Create the Network and the Services
I am using a customised Flink image which sets the ports used by the Task Manager to known values. The default behaviour is to assign a free port at runtime, which didn’t work in this case, since the ports need to be explicitly exposed.
The image I created is available on Docker Hub: https://hub.docker.com/r/tvergilio/docker-flink/
Create the services in the Swarm Manager node:
- docker network create --driver=weaveworks/net-plugin:latest_release mynetwork
- docker service create --name jobmanager --env JOB_MANAGER_RPC_ADDRESS=jobmanager -p 8081:8081 -p 6123:6123 -p 6124:6124 -p 6125:6125 --network=mynetwork --constraint 'node.hostname == azure-flink-jobmanager' tvergilio/docker-flink:latest jobmanager
- docker service create --name taskmanager --env JOB_MANAGER_RPC_ADDRESS=jobmanager -p 6121:6121 -p 6122:6122 --network=mynetwork --constraint 'node.hostname != azure-flink-jobmanager' --constraint 'node.hostname != azure-swarm-manager' tvergilio/docker-flink:latest taskmanager
Scale the ‘taskmanager’ service, so one is deployed to each node:
- docker service scale taskmanager=3
You should be able to inspect your Task Manager services:
Run a Big Data Processing Pipeline in Parallel
I have used Apache Beam to create a simple Big Data processing pipeline. Apache Beam adds another layer of separation to the architecture, as it decouples the processing code from the Big Data framework used to run it. In this case, Flink is being used to run the Beam pipeline, but it could as easily have been Spark or Google Dataflow.
I will leave the details of the Beam implementation for another post. To put it briefly, the processing code I wrote captures real-time data posted to a Kafka topic, divides it into sliding windows of 5 minutes, starting every minute, then processes the data window by window. It outputs the results to a different Kafka topic.
- Use a browser to log onto the Flink UI on ${IP address of manager}:8081.

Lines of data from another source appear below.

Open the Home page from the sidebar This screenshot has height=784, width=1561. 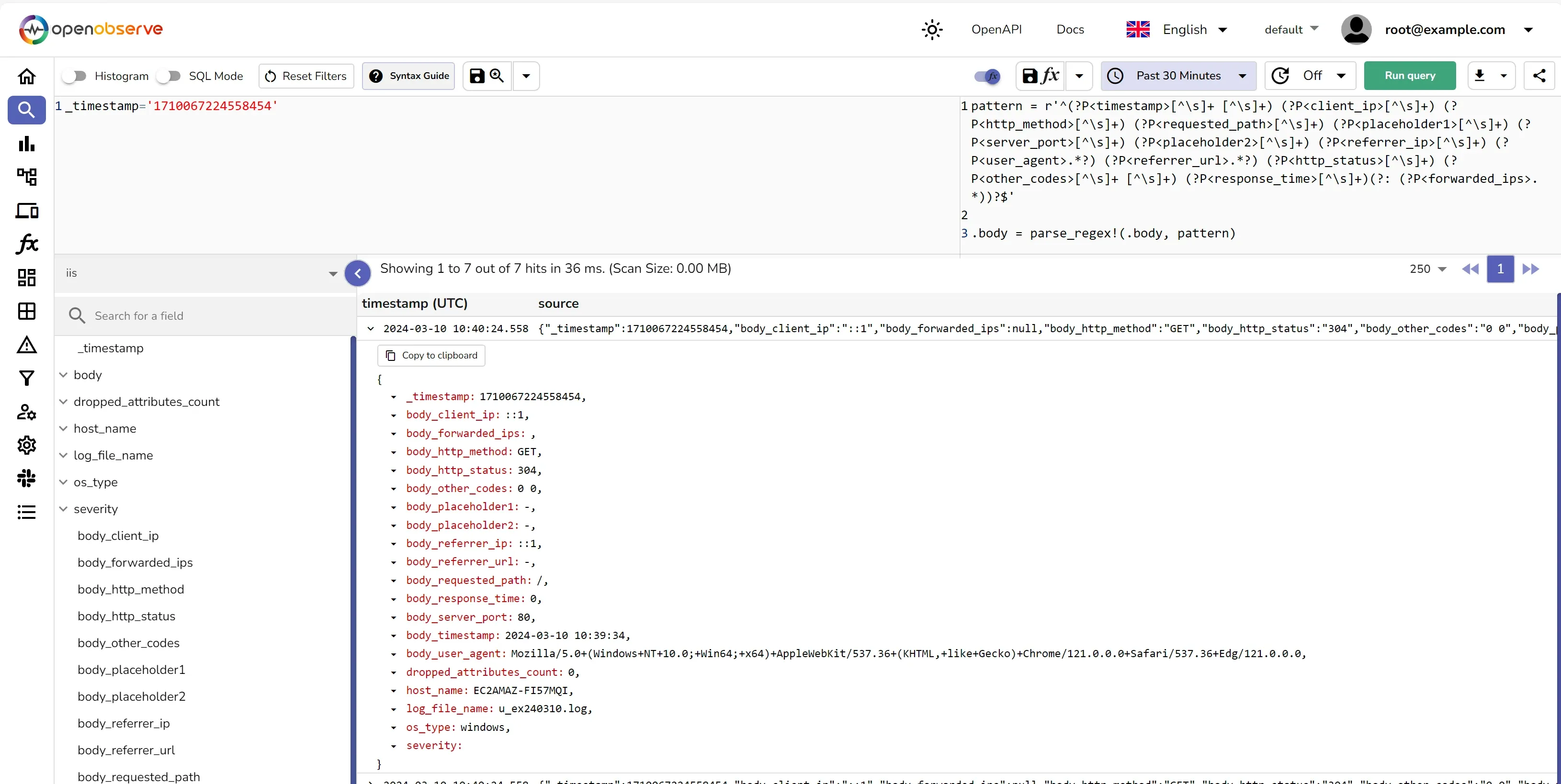(x=27, y=76)
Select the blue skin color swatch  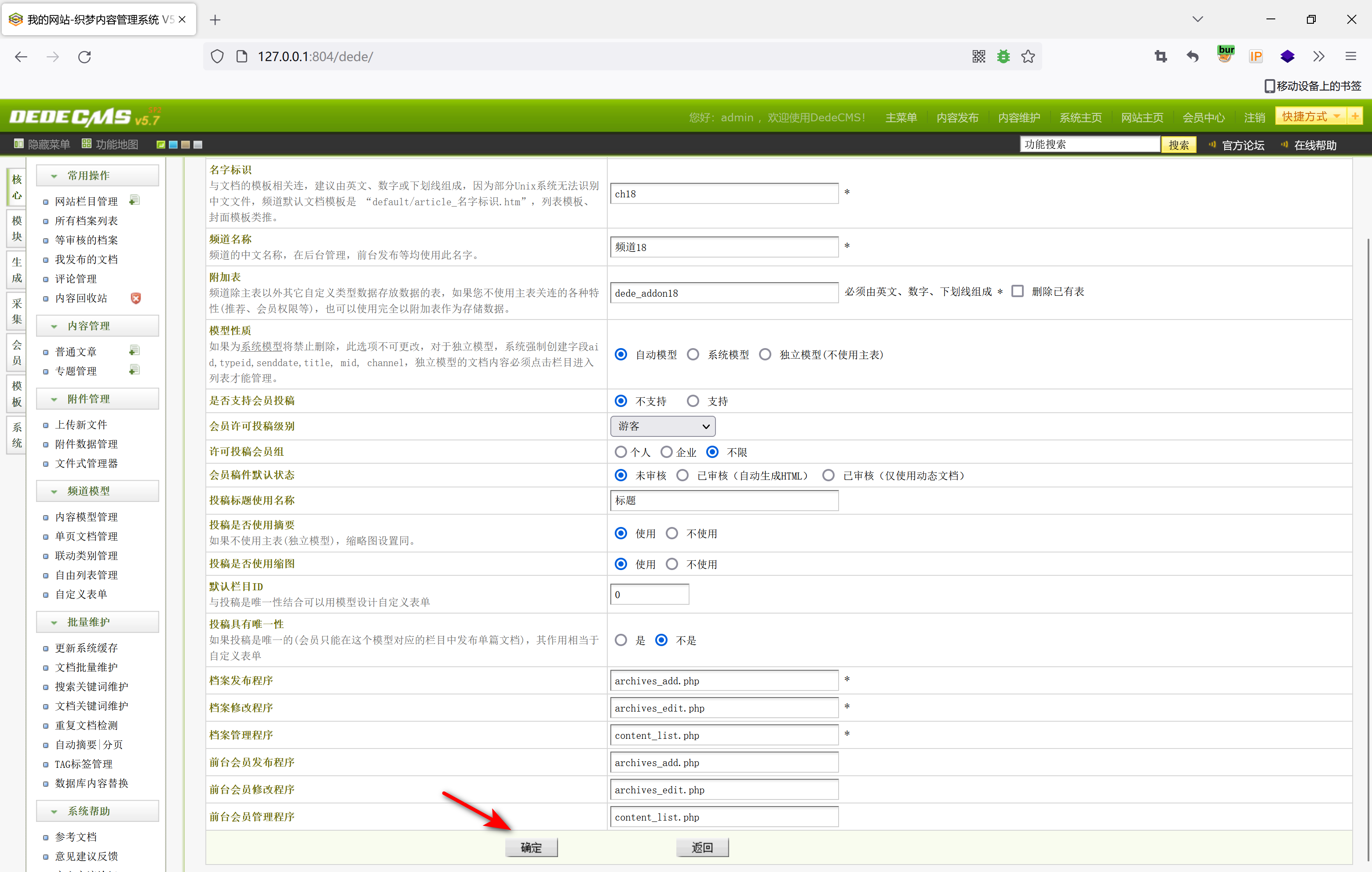[173, 145]
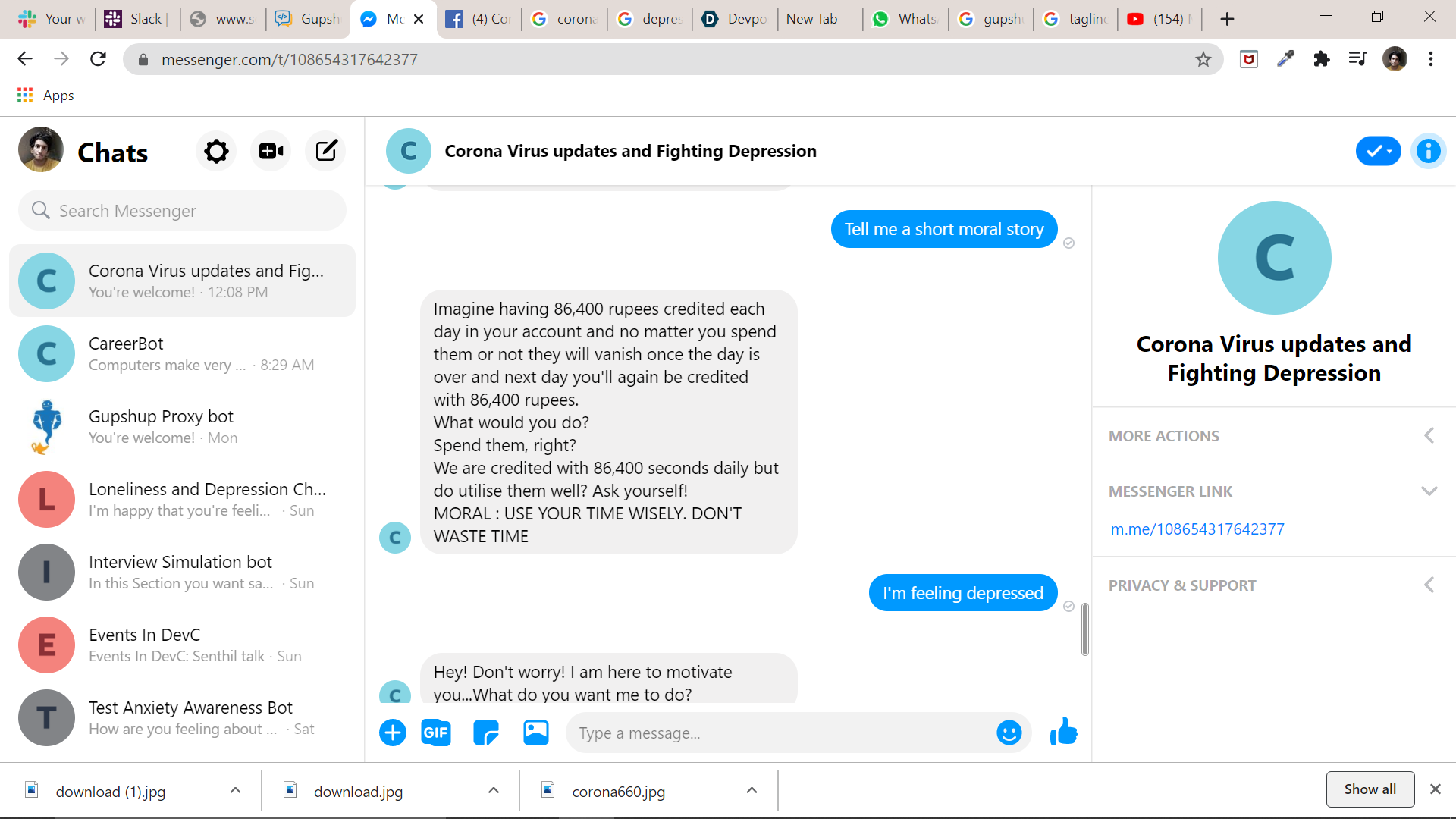1456x819 pixels.
Task: Expand the More Actions section
Action: pyautogui.click(x=1274, y=436)
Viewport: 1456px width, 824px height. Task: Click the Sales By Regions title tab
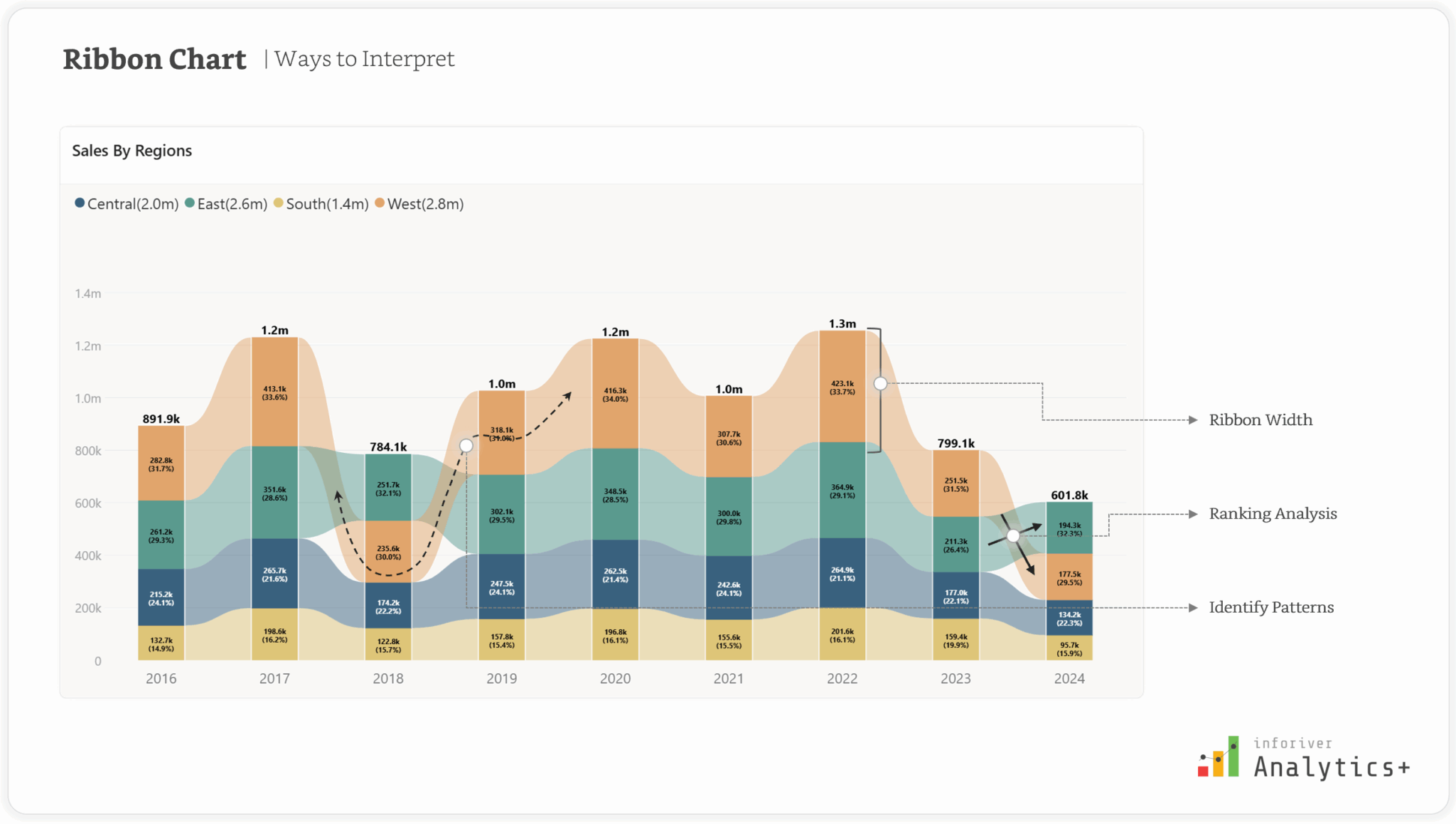click(x=132, y=151)
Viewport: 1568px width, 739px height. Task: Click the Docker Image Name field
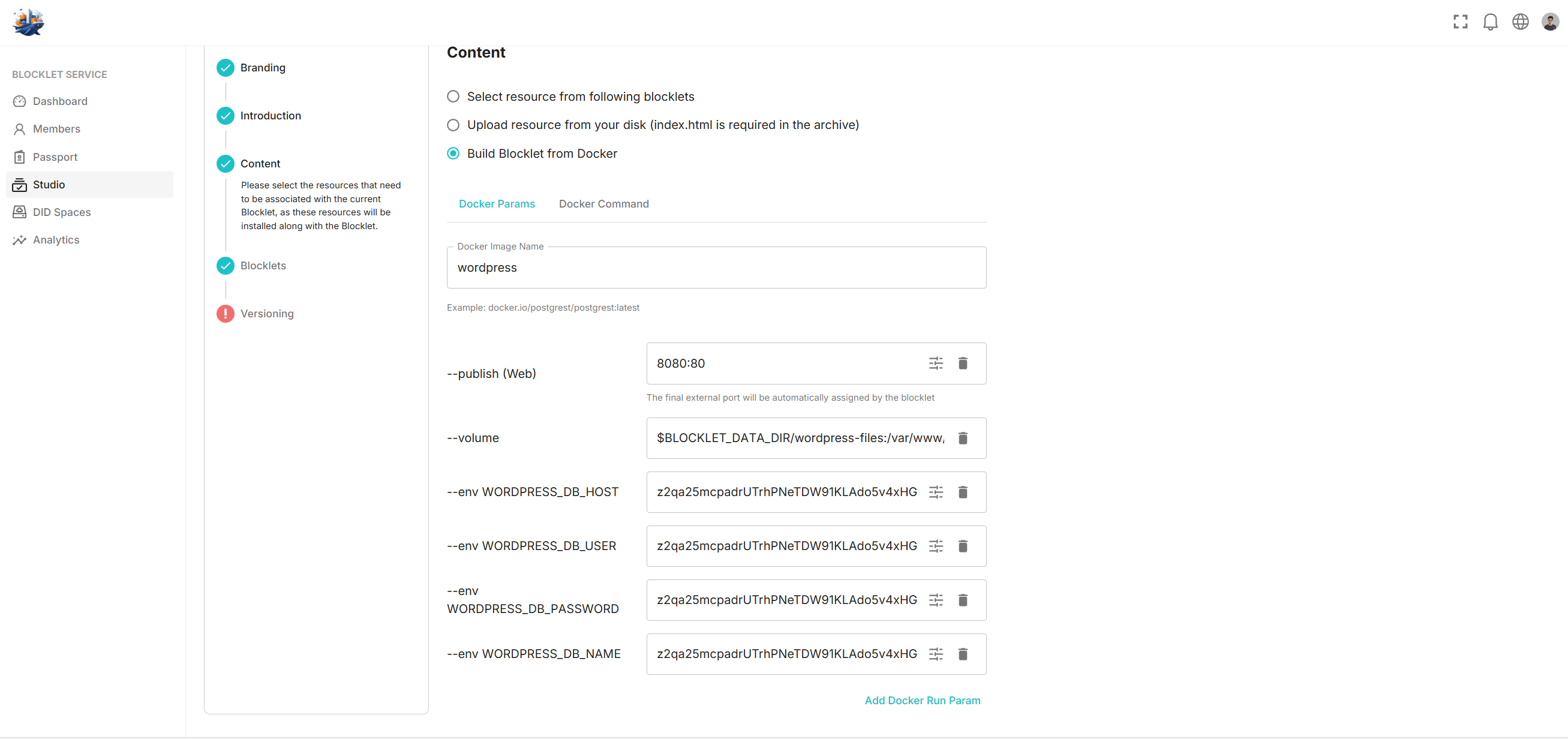pyautogui.click(x=716, y=268)
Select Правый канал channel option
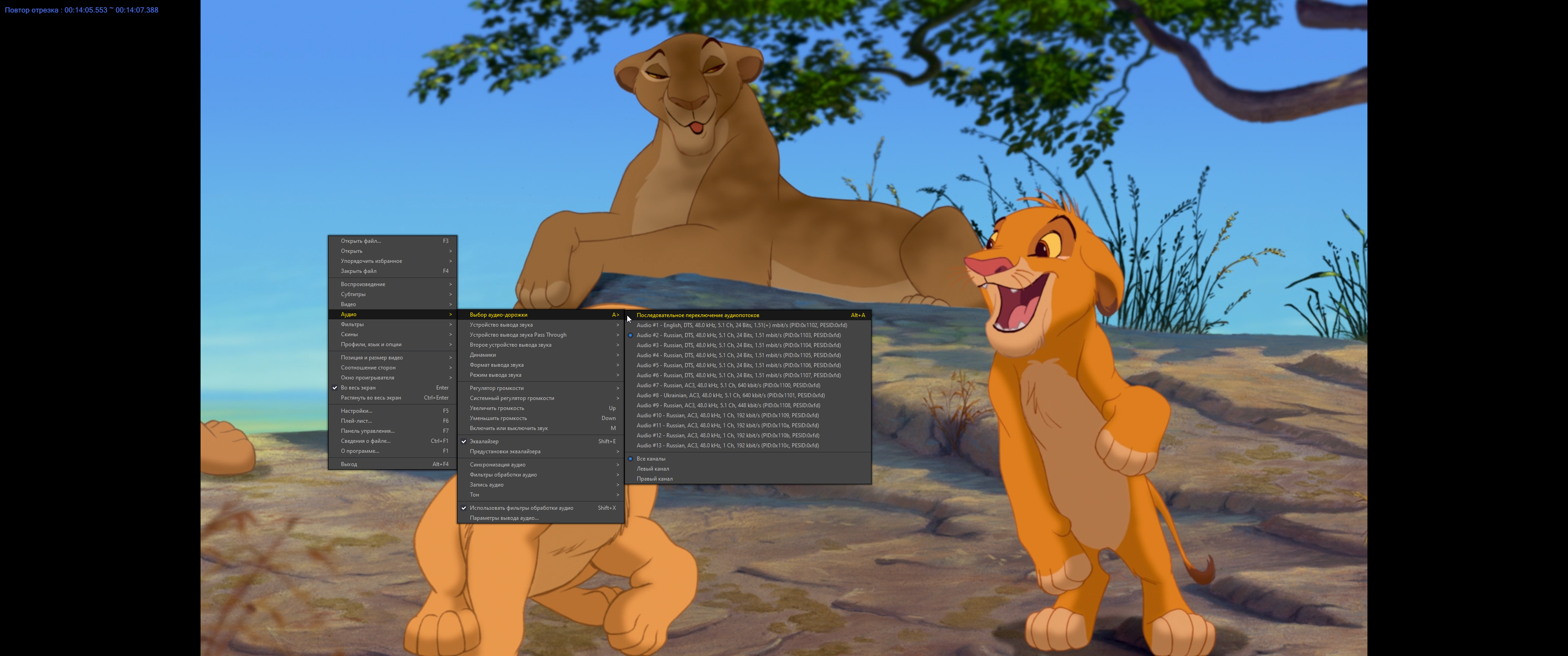Image resolution: width=1568 pixels, height=656 pixels. tap(654, 479)
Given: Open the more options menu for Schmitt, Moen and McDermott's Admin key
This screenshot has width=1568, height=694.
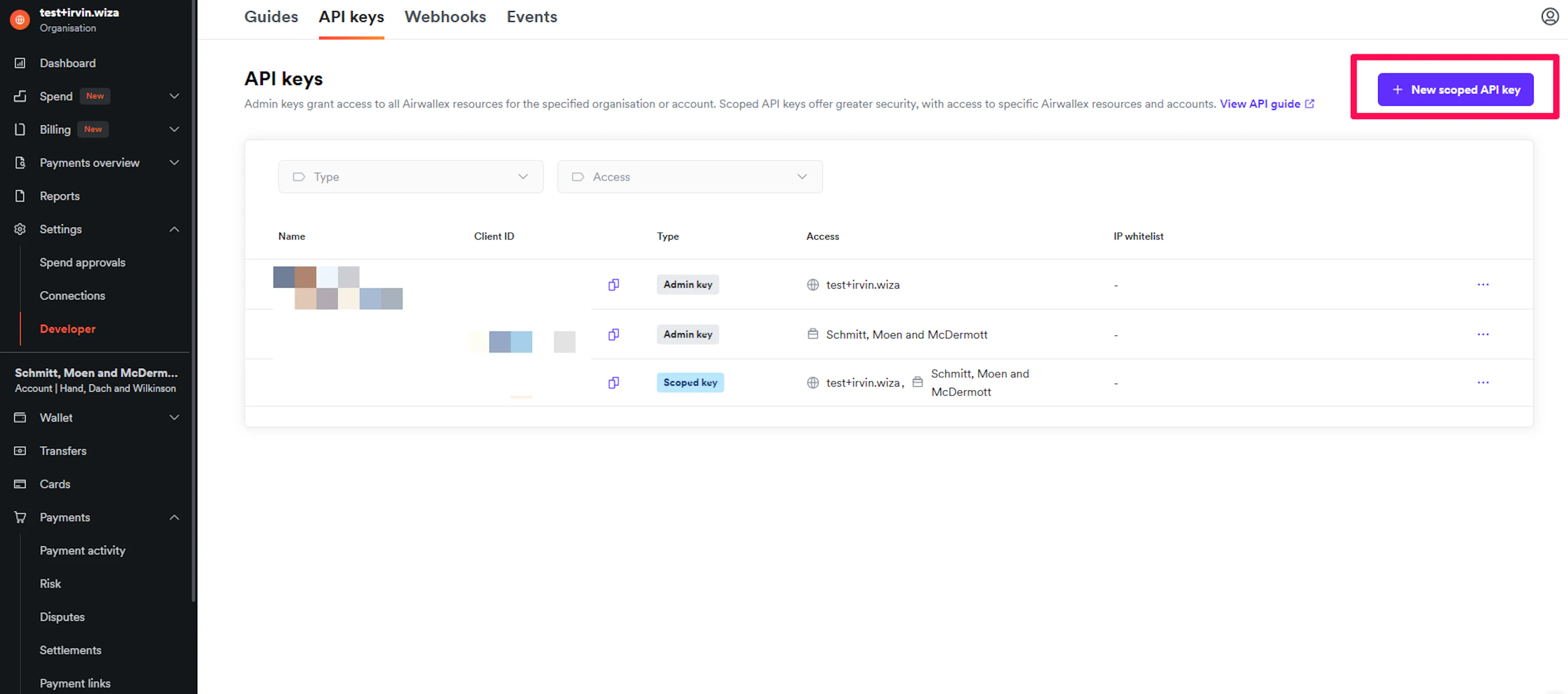Looking at the screenshot, I should point(1483,334).
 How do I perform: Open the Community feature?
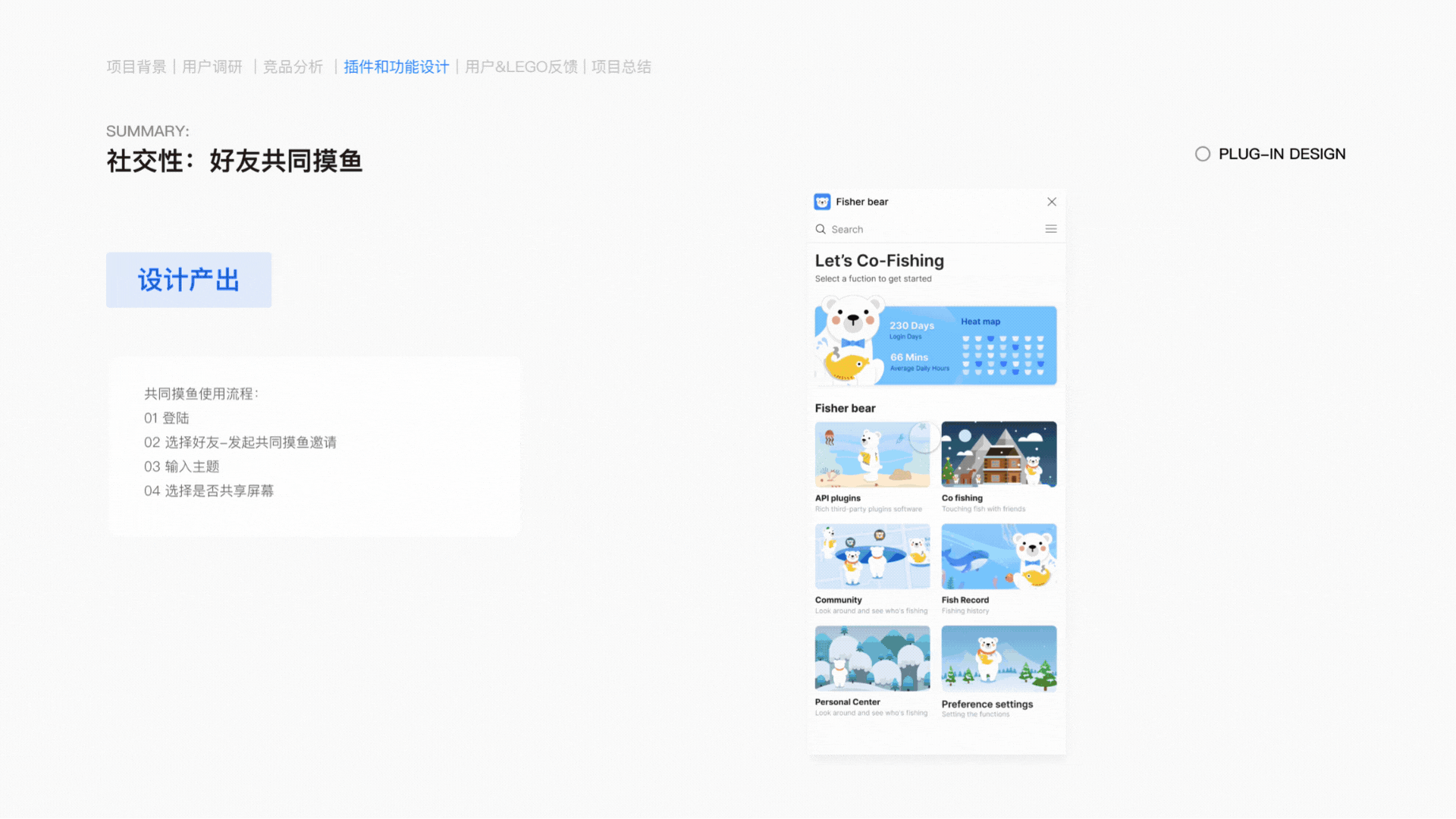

- Upload the Beam WAR file.
- Watch it run and parallelise the work beautifully across clouds
Weave Cloud
While working on this project, I was given a free trial of the Weave Cloud service offered by Weave. I must say, once you have all your nodes set up and configured, it is a very nice visual tool for monitoring and managing your swarm.
You can see all your nodes connected and talking to each other:
And you can see which services are running on your stack, as well as which containers are running on each node.
The Containers view was particularly helpful once I started scaling up my services.
Acknowledgements
I would like to sincerely thank the Weaveworks team for all their help and support with my countless networking issues during the development of this project. You guys are awesome, and your plugin is just what was missing from Docker Swarm.
This work made use of the Open Science Data Cloud (OSDC) which is an Open Commons Consortium (OCC)-sponsored project.
Cloud computing resources were provided by a Microsoft Azure for Research award.